In this second book of a multivolume catalog of the collections of the International Quilt Study Center and Museum (IQSCM), the contributors provide in-depth analysis of American quilts ranging in date from the mid-eighteenth century to the mid-nineteenth century. The book is arranged with chapters focused on style groupings of quilts. Each chapter contains essays that provide close readings of a few quilts, emphasizing the importance of careful, deep study of individual objects.

The introduction is an excellent display of how such close reading can be used to create interesting data that reveals patterns when analyzing quilts. The editors give detailed information about how they thought through terminology to define objects that often cross multiple categories of analysis or that come with limited contextual information. Geographic area of origin seems straightforward, and only 5 percent of the quilts studied for this book were made in the South according to the defined regional categories. However, the slave state of Maryland, home to distinctive styles of applique quilts in the first half of the nineteenth century, is categorized under the mid-Atlantic region.

The book's strength is in the individual quilt stories told throughout. For example, by examining the seams of the main portion of an early-nineteenth-century red wool quilt, researchers determined it was made from a hooded cloak that was deconstructed, with the bedcover's borders made from a recycled quilted petticoat. [End Page 154]

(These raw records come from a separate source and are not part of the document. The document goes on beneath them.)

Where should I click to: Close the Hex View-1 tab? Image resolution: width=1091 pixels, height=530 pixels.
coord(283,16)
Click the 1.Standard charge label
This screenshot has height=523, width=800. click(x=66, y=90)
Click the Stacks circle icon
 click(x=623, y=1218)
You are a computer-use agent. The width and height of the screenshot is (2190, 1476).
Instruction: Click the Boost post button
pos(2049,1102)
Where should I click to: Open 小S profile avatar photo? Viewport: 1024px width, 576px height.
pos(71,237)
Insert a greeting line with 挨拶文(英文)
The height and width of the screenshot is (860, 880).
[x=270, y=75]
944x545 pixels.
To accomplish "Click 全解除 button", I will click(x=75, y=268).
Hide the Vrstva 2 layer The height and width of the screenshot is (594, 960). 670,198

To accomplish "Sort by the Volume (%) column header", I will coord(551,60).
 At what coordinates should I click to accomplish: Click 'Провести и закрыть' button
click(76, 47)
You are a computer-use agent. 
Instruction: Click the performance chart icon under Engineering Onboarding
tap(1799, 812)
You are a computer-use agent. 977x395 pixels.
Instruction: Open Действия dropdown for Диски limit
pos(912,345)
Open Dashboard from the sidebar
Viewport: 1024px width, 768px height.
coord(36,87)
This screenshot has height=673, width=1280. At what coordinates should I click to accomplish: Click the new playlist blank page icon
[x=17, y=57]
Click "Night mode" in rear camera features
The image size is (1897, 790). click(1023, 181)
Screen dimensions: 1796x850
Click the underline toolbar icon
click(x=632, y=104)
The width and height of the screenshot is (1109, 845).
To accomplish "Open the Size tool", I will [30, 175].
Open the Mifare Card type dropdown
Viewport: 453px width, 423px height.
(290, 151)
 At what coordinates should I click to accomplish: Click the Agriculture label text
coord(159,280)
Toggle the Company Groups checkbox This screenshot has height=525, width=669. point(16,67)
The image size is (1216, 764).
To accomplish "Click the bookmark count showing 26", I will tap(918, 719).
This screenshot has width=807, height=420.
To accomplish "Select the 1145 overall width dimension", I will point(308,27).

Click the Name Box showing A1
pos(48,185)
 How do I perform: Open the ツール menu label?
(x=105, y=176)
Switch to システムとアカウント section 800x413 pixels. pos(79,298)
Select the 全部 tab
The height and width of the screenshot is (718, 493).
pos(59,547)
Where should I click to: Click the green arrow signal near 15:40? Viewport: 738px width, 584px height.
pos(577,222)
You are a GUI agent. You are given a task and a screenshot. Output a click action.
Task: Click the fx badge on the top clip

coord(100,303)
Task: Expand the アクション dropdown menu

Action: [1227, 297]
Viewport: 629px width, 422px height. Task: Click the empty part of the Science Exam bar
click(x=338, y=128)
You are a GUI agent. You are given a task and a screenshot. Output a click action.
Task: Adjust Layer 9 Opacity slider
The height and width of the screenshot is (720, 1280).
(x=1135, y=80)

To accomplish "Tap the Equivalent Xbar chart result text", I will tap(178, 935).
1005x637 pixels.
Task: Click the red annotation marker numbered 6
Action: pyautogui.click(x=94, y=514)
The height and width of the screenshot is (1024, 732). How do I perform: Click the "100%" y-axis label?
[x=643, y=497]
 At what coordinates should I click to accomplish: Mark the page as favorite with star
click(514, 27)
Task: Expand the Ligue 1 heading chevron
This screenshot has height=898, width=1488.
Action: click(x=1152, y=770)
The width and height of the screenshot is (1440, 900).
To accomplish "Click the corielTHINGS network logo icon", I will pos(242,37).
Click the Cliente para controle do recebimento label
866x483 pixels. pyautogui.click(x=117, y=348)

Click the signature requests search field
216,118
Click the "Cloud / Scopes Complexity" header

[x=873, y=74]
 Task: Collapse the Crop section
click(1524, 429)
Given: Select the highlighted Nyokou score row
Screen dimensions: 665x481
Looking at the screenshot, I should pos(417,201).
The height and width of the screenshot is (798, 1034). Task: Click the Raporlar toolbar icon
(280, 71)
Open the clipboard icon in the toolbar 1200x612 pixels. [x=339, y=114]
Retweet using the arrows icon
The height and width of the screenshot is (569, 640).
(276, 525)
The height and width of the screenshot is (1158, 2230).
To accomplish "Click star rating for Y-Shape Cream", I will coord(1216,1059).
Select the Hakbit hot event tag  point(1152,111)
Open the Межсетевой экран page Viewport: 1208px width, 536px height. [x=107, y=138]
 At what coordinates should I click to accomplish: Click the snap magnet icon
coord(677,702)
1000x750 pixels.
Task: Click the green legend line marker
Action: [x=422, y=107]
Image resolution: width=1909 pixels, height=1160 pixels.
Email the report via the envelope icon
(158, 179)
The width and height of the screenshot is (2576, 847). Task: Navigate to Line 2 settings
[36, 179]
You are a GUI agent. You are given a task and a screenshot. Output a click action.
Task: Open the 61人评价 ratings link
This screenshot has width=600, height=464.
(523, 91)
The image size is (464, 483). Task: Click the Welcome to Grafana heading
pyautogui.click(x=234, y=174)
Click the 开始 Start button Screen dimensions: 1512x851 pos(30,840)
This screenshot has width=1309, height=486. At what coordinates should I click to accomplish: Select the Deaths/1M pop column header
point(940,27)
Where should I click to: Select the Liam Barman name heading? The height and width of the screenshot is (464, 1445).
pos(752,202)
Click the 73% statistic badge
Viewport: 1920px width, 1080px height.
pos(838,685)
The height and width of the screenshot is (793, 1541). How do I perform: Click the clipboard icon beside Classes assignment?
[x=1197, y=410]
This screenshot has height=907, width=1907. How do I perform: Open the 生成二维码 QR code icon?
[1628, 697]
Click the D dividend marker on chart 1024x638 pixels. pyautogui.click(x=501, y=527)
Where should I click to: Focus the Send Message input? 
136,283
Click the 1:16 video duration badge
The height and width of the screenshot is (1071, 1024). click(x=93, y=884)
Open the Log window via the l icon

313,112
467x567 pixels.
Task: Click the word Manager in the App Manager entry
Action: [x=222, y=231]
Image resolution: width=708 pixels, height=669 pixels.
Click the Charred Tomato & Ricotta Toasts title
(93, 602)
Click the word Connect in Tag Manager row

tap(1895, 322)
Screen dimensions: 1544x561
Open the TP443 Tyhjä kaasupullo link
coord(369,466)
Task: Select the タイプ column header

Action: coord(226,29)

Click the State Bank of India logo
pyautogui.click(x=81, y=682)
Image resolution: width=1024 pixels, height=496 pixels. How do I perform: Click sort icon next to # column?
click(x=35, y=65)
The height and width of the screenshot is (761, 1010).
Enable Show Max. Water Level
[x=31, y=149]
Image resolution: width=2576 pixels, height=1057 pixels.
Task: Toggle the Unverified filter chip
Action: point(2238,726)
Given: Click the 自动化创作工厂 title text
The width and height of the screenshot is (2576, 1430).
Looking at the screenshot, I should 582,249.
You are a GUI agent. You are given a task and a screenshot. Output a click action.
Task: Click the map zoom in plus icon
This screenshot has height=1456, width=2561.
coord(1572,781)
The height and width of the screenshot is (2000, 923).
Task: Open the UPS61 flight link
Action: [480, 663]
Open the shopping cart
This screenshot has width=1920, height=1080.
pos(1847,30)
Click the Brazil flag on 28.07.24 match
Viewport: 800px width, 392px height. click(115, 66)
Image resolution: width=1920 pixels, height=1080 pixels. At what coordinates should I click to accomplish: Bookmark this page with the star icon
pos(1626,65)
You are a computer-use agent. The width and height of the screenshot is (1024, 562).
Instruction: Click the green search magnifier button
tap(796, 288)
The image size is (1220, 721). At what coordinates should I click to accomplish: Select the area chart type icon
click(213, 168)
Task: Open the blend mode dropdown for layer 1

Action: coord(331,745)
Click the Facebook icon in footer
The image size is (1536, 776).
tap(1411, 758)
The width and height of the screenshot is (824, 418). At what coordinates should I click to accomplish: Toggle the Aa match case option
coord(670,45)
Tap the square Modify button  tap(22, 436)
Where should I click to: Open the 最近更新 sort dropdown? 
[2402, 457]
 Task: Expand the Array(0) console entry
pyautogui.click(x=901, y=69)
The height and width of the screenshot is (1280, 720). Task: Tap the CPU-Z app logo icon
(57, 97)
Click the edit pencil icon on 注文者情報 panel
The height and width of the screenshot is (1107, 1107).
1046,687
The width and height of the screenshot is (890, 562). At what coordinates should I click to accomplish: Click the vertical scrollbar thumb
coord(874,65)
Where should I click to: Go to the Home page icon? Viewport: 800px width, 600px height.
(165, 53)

While the authors excel in the physical reading of objects, they provide an outdated nationalist narrative of the triumphs of westward expansion and industrialization. The consequences of the first on indigenous peoples and the relationship of the second to chattel slavery are completely absent from the book. The authors note numerous times that the availability of cheap cotton in the early nineteenth century allowed for the expanding popularity of quilting. At no point do they explain that these cottons were cheap because the labor system of chattel slavery supported industrialization. The authors draw only on connections between Western European art and aesthetic movements when analyzing the quilts.

The exclusion of slavery and of enslaved people from this book is striking, particularly since it is framed as a catalog representing the IQSCM's examples of American quilts. In the preface, the editors state that African American quilts are not included because they will be presented in a separate volume of the series. Yet a close reading of one quilt made in Kentucky references a second quilt of similar rococo revival style that is "[a]ttributed to enslaved 'sewing women'" from South Carolina (p. 388). The only detail about the construction of the quilt attributed to the black makers is that it is of lesser quality than the Kentucky quilt. Were the enslaved women not African American quilt makers? Were black people not making American quilts during this period? Did aesthetics such as the strip weaving techniques of West African cultures not influence pieced quilts made in the United States? These are important questions that remain understudied in textile history.

This book makes valuable contributions to the field of quilt scholarship through the physical reading of the objects. But romantic stories of quilts as commendable survivors of the Confederacy or of intrepid pioneers carrying textile heirlooms across the Great Plains do not help us to fully understand the complexities that objects hold as historical sources.